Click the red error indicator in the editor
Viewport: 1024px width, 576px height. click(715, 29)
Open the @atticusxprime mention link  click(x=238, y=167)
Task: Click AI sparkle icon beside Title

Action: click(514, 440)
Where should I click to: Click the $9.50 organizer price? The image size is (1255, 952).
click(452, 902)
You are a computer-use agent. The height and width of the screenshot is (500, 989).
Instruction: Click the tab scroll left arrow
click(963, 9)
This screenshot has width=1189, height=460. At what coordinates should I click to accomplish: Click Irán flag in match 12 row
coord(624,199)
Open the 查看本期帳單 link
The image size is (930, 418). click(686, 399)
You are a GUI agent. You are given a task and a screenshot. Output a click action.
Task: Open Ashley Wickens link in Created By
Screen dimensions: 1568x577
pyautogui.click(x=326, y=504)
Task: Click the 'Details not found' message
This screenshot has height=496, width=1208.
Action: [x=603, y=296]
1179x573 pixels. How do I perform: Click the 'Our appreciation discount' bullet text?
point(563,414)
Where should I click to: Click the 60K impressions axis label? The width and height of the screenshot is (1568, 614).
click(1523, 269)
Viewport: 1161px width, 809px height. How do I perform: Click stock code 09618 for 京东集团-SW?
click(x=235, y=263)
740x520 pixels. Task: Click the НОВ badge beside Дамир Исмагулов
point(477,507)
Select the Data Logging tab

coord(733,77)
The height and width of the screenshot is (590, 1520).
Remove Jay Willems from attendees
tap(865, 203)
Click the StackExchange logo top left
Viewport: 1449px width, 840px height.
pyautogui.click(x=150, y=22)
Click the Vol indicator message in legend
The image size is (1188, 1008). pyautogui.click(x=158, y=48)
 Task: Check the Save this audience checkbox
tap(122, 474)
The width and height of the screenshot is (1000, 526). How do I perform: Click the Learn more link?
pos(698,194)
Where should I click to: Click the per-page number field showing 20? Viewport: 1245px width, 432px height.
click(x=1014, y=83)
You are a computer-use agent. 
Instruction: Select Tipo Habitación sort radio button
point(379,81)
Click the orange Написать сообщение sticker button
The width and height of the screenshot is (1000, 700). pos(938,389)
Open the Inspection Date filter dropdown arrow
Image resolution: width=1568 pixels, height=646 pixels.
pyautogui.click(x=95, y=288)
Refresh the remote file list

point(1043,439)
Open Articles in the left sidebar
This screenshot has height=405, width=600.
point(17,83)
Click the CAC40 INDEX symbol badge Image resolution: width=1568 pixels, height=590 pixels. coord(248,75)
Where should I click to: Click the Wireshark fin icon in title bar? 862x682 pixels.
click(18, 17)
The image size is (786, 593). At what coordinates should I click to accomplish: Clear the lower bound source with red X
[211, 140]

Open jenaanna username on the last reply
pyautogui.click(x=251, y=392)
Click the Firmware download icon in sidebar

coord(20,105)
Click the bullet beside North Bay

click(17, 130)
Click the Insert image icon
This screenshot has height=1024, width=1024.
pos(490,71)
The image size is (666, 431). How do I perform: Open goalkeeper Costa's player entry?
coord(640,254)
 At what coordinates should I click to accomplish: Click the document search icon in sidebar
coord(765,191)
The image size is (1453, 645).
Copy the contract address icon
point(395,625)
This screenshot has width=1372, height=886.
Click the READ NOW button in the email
|---|
- _GOAL OF THE EXERCISE_
From the records above, extract each line exactly as shown.

- _YOUR RESPONSE_
Click the red error indicator in the editor
Viewport: 1024px width, 576px height. click(715, 29)
Open the @atticusxprime mention link  click(x=238, y=167)
Task: Click AI sparkle icon beside Title

Action: click(514, 440)
Where should I click to: Click the $9.50 organizer price? The image size is (1255, 952).
click(452, 902)
You are a computer-use agent. The height and width of the screenshot is (500, 989).
Instruction: Click the tab scroll left arrow
click(963, 9)
This screenshot has width=1189, height=460. At what coordinates should I click to accomplish: Click Irán flag in match 12 row
coord(624,199)
Open the 查看本期帳單 link
The image size is (930, 418). click(686, 399)
You are a GUI agent. You are given a task and a screenshot. Output a click action.
Task: Open Ashley Wickens link in Created By
Screen dimensions: 1568x577
pyautogui.click(x=326, y=504)
Task: Click the 'Details not found' message
This screenshot has height=496, width=1208.
Action: [x=603, y=296]
1179x573 pixels. How do I perform: Click the 'Our appreciation discount' bullet text?
point(563,414)
Where should I click to: Click the 60K impressions axis label? The width and height of the screenshot is (1568, 614).
click(1523, 269)
Viewport: 1161px width, 809px height. How do I perform: Click stock code 09618 for 京东集团-SW?
click(x=235, y=263)
740x520 pixels. Task: Click the НОВ badge beside Дамир Исмагулов
point(477,507)
Select the Data Logging tab

coord(733,77)
The height and width of the screenshot is (590, 1520).
Remove Jay Willems from attendees
tap(865, 203)
Click the StackExchange logo top left
Viewport: 1449px width, 840px height.
pyautogui.click(x=150, y=22)
Click the Vol indicator message in legend
The image size is (1188, 1008). pyautogui.click(x=158, y=48)
 Task: Check the Save this audience checkbox
tap(122, 474)
The width and height of the screenshot is (1000, 526). How do I perform: Click the Learn more link?
pos(698,194)
Where should I click to: Click the per-page number field showing 20? Viewport: 1245px width, 432px height.
click(x=1014, y=83)
You are a computer-use agent. 
Instruction: Select Tipo Habitación sort radio button
point(379,81)
Click the orange Написать сообщение sticker button
The width and height of the screenshot is (1000, 700). pos(938,389)
Open the Inspection Date filter dropdown arrow
Image resolution: width=1568 pixels, height=646 pixels.
pyautogui.click(x=95, y=288)
Refresh the remote file list

point(1043,439)
Open Articles in the left sidebar
This screenshot has height=405, width=600.
point(17,83)
Click the CAC40 INDEX symbol badge Image resolution: width=1568 pixels, height=590 pixels. coord(248,75)
Where should I click to: Click the Wireshark fin icon in title bar? 862x682 pixels.
click(18, 17)
The image size is (786, 593). At what coordinates should I click to accomplish: Clear the lower bound source with red X
[211, 140]

Open jenaanna username on the last reply
pyautogui.click(x=251, y=392)
Click the Firmware download icon in sidebar

coord(20,105)
Click the bullet beside North Bay

click(17, 130)
Click the Insert image icon
This screenshot has height=1024, width=1024.
pos(490,71)
The image size is (666, 431). How do I perform: Open goalkeeper Costa's player entry?
coord(640,254)
 At what coordinates should I click to accomplish: Click the document search icon in sidebar
coord(765,191)
The image size is (1453, 645).
Copy the contract address icon
point(395,625)
This screenshot has width=1372, height=886.
Click the READ NOW button in the email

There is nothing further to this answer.